De su nieto Juan Carlos I (1975-2014) no cabe, por fortuna, hacer presagios o entretenerse en cávilas acerca del ocaso o postrimerías de su asendereada existencia; empero, dada su edad y las coordenadas que encuadran el caminar de nuestra patria no provocaría demasiada extrañeza que su desaparición aconteciera en el exilio, destino desgarrador para alguien que nació en él (Ciudad Eterna, 1938) y pasó su infancia en él. De ocurrir así, constituiría una inmensa desgracia, en el doble plano individual y colectivo. Entre las más hondas lecciones dolorosas proporcionadas por la guerra civil de 1936 fue en extremo terebrante la herida del exilio. Páginas cristalinas y de insuperable hondura de la literatura española y aun de la universal del siglo XX se escribieron en torno a tan pesaroso tema. En el terreno político, ningún testimonio tan estremecedor como el de un gobernante de envidiable cualidades y acrisolados servicios a su entrañado país: Indalecio Prieto (1883-1962), egregio socialista «a fuer de liberal», como, orgullosamente, solía decir. Poco antes de su fallecimiento, daría a la estampa un texto inolvidable sobre su inconsolable nostalgia telúrica y su absoluta identificación con el ser de su adorada patria.

Sin todavía condena penal alguna, implicaría un verdadero atentado de lesa humanidad y conciencia histórica condenar al exilio permanente al actor quizás más descollante y, desde luego, decisivo de la abrillantada y encomiable Transición.
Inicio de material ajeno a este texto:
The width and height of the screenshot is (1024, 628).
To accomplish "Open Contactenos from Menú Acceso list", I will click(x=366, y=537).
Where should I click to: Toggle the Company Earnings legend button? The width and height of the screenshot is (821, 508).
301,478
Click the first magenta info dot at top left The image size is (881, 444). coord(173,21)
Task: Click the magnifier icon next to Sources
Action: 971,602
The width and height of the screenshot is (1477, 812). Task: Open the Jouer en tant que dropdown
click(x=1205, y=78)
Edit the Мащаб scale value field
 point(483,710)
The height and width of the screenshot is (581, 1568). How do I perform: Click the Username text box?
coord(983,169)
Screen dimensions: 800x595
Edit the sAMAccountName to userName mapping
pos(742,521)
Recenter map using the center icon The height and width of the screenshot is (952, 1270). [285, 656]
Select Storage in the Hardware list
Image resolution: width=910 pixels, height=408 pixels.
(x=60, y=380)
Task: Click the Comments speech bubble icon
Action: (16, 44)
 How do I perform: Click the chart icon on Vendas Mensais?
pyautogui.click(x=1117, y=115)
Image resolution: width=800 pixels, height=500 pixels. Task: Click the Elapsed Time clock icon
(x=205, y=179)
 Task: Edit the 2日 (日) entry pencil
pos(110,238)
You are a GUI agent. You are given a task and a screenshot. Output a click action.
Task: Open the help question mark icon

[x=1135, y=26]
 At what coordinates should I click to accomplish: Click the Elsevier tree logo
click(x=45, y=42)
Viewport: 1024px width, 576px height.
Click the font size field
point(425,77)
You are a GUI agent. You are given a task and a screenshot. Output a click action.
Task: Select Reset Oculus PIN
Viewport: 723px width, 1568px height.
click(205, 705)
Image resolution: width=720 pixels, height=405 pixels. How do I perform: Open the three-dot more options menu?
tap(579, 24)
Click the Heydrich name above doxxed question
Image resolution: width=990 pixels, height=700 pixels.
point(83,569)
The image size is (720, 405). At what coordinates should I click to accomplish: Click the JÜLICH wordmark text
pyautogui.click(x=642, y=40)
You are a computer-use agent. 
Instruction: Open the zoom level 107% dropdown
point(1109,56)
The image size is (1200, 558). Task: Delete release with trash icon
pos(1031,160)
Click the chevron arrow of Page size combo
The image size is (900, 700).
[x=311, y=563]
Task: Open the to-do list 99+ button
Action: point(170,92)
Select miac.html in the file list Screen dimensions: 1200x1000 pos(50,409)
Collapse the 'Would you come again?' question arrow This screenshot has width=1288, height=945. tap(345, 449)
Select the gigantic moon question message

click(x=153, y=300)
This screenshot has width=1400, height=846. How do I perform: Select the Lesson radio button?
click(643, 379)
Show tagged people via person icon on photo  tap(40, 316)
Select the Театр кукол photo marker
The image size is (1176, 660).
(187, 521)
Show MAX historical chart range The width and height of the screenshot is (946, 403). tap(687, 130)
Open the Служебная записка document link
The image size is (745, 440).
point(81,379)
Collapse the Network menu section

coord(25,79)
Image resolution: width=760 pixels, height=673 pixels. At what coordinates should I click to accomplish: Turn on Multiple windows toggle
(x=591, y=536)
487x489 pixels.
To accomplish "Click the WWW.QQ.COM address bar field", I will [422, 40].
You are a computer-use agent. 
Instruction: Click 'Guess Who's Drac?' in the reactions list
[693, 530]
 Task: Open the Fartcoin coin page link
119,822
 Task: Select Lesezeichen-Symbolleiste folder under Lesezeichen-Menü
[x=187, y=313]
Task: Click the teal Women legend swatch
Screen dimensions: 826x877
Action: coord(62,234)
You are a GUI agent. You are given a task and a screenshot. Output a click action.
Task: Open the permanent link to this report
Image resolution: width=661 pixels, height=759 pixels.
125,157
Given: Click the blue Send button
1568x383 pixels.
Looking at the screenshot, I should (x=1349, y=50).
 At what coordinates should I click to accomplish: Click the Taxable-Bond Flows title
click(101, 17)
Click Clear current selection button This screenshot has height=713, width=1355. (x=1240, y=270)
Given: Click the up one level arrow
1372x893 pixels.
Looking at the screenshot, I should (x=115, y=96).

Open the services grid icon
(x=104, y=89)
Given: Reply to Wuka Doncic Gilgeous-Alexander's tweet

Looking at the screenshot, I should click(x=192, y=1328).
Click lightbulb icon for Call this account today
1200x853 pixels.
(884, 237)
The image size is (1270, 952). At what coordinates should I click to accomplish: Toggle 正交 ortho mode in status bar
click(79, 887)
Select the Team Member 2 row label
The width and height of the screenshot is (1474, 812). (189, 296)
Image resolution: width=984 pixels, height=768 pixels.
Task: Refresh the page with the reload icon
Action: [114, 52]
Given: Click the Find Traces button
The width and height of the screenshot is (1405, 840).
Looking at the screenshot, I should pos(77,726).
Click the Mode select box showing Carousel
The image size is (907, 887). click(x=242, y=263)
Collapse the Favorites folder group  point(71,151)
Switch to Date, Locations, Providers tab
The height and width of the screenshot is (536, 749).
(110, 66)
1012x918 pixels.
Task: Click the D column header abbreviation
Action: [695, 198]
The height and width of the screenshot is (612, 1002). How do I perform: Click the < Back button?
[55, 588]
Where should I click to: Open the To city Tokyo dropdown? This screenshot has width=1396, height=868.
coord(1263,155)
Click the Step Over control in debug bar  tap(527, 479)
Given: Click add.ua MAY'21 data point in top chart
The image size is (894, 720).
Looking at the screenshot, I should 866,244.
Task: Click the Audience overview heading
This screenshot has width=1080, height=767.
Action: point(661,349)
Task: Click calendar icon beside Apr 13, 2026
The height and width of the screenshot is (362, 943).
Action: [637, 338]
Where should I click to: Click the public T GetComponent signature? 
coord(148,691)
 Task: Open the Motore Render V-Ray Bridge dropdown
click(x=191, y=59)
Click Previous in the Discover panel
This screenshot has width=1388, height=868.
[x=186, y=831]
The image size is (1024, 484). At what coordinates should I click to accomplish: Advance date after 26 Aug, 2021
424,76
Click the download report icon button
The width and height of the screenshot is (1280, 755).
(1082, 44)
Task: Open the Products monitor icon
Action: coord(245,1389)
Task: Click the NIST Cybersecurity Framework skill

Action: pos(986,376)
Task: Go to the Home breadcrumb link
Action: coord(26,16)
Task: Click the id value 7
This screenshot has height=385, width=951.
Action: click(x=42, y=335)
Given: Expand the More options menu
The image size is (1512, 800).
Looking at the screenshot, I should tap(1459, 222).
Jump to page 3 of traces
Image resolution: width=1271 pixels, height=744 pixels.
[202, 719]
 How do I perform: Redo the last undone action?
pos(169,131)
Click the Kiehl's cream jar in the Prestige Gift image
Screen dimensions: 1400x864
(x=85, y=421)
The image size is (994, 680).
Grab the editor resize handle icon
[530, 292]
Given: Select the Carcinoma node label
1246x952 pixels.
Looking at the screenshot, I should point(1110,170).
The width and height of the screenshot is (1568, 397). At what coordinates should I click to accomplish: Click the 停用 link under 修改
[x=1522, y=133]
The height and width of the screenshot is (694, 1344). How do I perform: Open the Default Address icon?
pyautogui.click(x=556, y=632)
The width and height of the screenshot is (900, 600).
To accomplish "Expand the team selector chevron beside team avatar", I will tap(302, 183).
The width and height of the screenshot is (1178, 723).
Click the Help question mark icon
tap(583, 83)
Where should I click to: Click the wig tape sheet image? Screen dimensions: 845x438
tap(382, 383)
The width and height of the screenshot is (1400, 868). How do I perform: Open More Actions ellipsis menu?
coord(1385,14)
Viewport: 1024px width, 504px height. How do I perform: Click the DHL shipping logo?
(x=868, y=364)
Con sombras y manquedades en su comportamiento personal, la figura de Don Juan Carlos ocupa ya un lugar peraltado de nuestro ayer más próximo. De permanecer en el exilio hasta el fin de sus días, se oscurecería tan elevado sitial, dañándose irreparablemente el nombre y el prestigio de una de las grandes naciones de la Historia.

José Manuel Cuenca Toribio es miembro de la Real Academia de Doctores de España.